Short exercise - Write out the stretch of items from the line containing "小島工芸 (15, 1748)" through the end of the items as a two-column CSV with the headers text and coordinates. Give one row per item, with each field in double quotes and any line breaks replaced by spaces.

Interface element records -
....

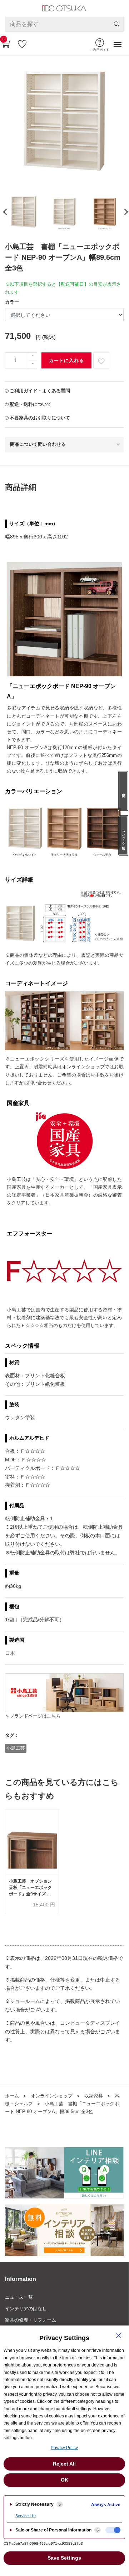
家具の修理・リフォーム (30, 2320)
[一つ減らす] (32, 364)
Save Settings (64, 2558)
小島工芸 (15, 1748)
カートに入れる (66, 360)
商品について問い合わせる (38, 444)
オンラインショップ (52, 2096)
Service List (25, 2516)
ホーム (12, 2096)
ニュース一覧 (19, 2297)
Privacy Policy (64, 2447)
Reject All (64, 2464)
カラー (12, 302)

....

Answer to the exercise -
text,coordinates
"小島工芸","(15, 1748)"
"カートに入れる","(66, 360)"
"商品について問い合わせる","(38, 444)"
"オンラインショップ","(52, 2096)"
"Service List","(25, 2516)"
"ホーム","(12, 2096)"
"ニュース一覧","(19, 2297)"
"Privacy Policy","(64, 2447)"
"Reject All","(64, 2464)"
"カラー","(12, 302)"